In Europe, oil and gas services and construction mid-caps have been highly sought after thus far in Q4. Also, the discovery of another possible accounting irregularity at a major Japanese corporation threatens to derail Prime Minister Shinzo Abe’s plans to improve corporate governance in the nation. Meanwhile in the US, demand has been strong for ETFs amid a surge in fund values.
Below please find the November 10 edition of From the Trading Desk, which provides timely commentary about top security earners, revenue drivers and other factors influencing the securities lending market from the BBH Securities Lending Trading Team.
Borrowers are seeking shares of GroPro following disappointing Q3 earnings. Last week fees to borrow GoPro spiked following a heavy volume sell-off in response to disappointing Q3 earnings and lower Q4 revenue expectations. Weighted average fees to borrow GoPro increased 62% across the market. The average daily trading volume for the stock was roughly 7.7mn over the past year — last week that number soared to 17.5mn. In response, the company’s board of directors authorized a repurchase of up to $300 million (equivalent to roughly 12mn shares based on current market price) of common stock through a program which expires in September 2016. We expect GoPro to be a long term focus of directional demand.
Demand has been strong for ETFs amid a surge in fund values. Last week we saw demand for the iShares Russell 2000 Index ETF and the Powershares QQQ Trust, as both funds’ valuations rallied. The iShares Russell 2000 ETF (IWM) holds mid and small-cap US stocks and its investments are in the smallest 2000 companies from the Russell 3000 Index. The price of IWM has rallied 10% since closing at a 52-week low of $107.53 on September 29. We saw similar demand for the Powershares QQQ Trust Series 1 (QQQ) which holds large-cap US stocks and tends to be focused on the technology and consumer sector. QQQ is up 15% during the same period. Typically, investors would short an ETF either because they believe the ETF is going to decline in value or to hedge a related financial position.
Standard Chartered Plc shares dropped the most in more than three years in Hong Kong and London following the announcement of job cuts and a capital raising. The lender is planning to eliminate 17% of its workforce, scrap its dividend and launch a $5.1 billion rights issue as Chief Executive Officer Bill Winters seeks to restore profit growth. We have seen strong lending demand for Hong Kong listed shares which increased last week following the announcement of the discounted rights issue.
The discovery of another possible accounting irregularity at a major Japanese corporation threatens to derail Prime Minister Shinzo Abe’s plans to improve corporate governance in the nation.
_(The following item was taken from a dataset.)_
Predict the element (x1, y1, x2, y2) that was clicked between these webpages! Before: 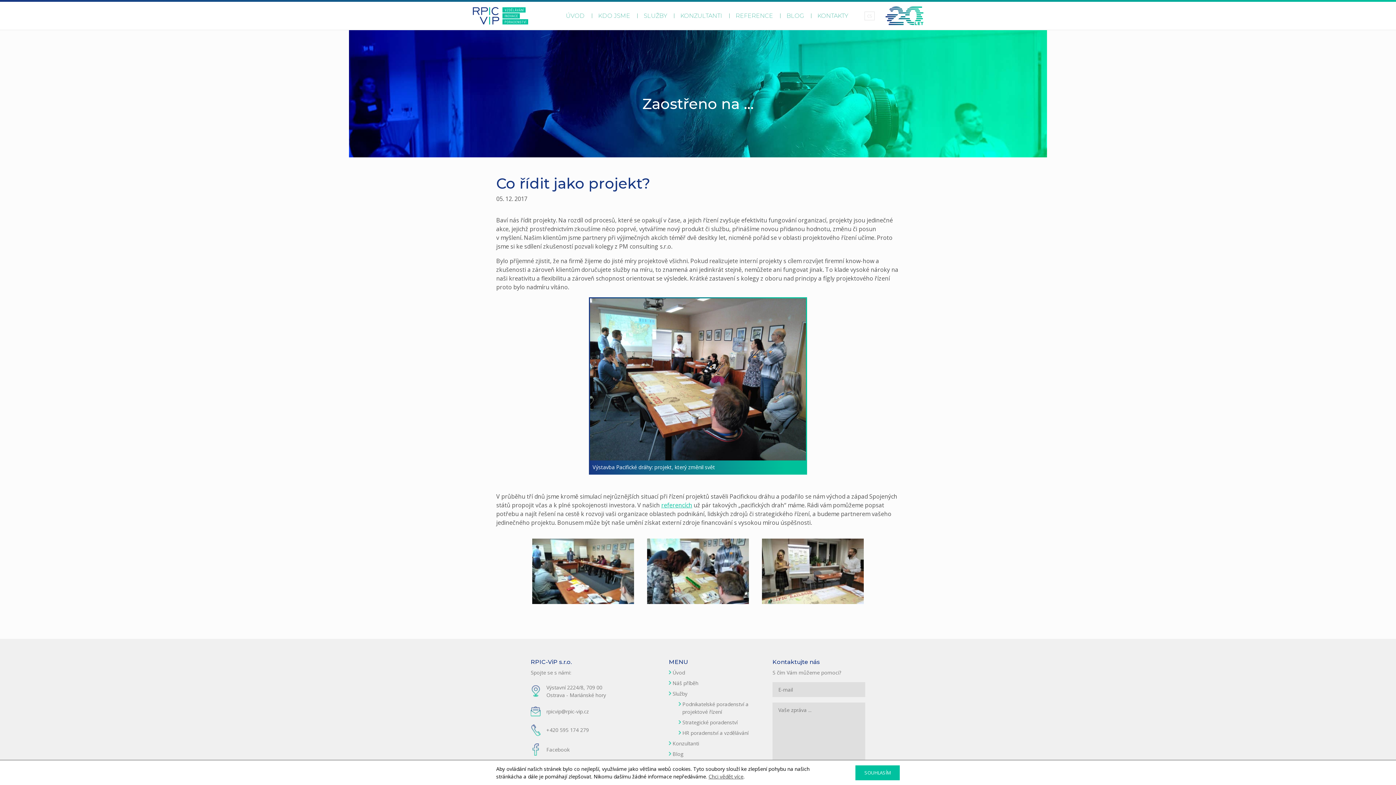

Last week, Akebono Brake Industry disclosed to investors that it found evidence that it may have inflated revenue by 210 million yen ($1.7 million) in the second quarter of 2015. As a result, we have witnessed an increase in securities lending demand for the auto-parts manufacturer.
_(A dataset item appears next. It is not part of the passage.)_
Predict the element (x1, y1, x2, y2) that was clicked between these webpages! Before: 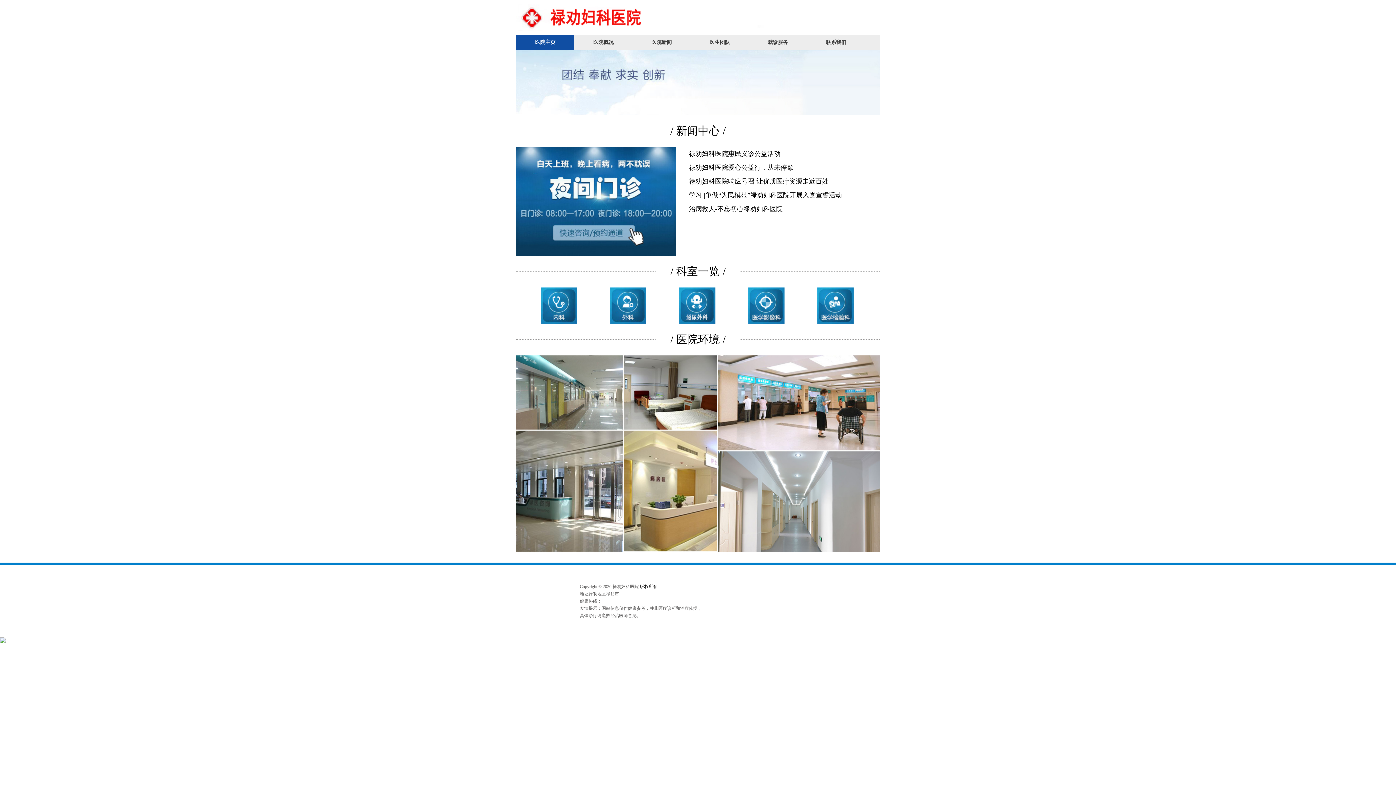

Steelmaker Arcelor Mittal South Africa plans to raise up to 4.5 billion rand ($324 million) via a discounted rights offering to reduce its current debt level. The company’s Dutch parent, ArcelorMittal, will fully underwrite the offer. The company’s 2015 loss is expected to be 6 rand per share, which is 11 times higher than its 2014 loss. This announcement comes as South African steelmakers are asking the government for protection against an increase in subsidized Chinese supplies. The rights issue is highly dilutive as the company seeks to raise roughly 150% of its current market capitalization. Securities lending fees are trading special and are expected to increase into the offer period, which has not yet been announced.
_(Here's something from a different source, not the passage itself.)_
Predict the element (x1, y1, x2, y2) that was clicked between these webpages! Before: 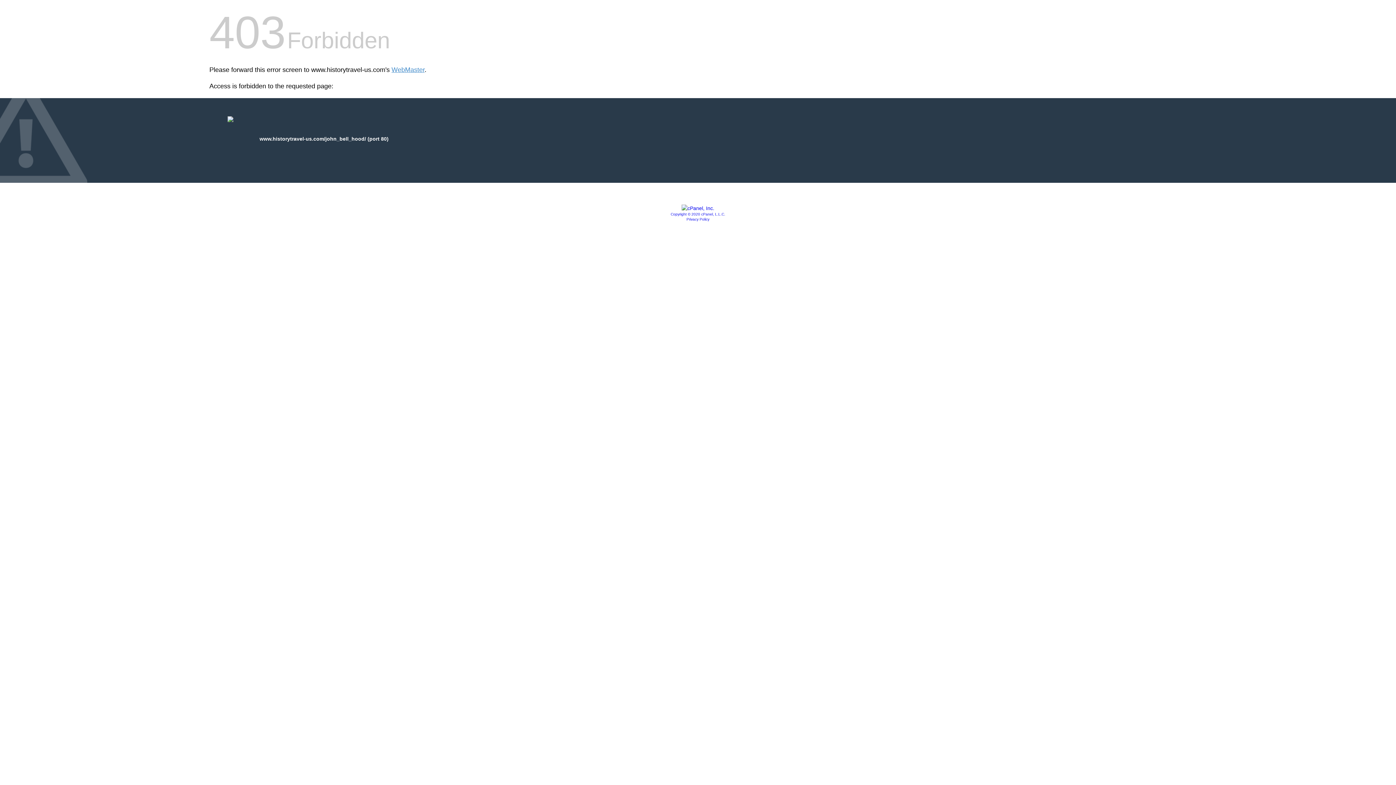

Oil and gas services and construction mid-caps have been highly sought after thus far in Q4. Borrowers are seeking shares of FCC SM and CGG FP after the firms announced plans for rights issues. FCC is currently finalizing a capital increase for up to EU400 million. This would be the second capital increase for the struggling construction company. CGG plans to sell shares and assets after announcing a $1.07 billion loss for the third quarter. The company is on target for a third straight year of decline in customers’ exploration needs as a result of the continued soft price in crude oil.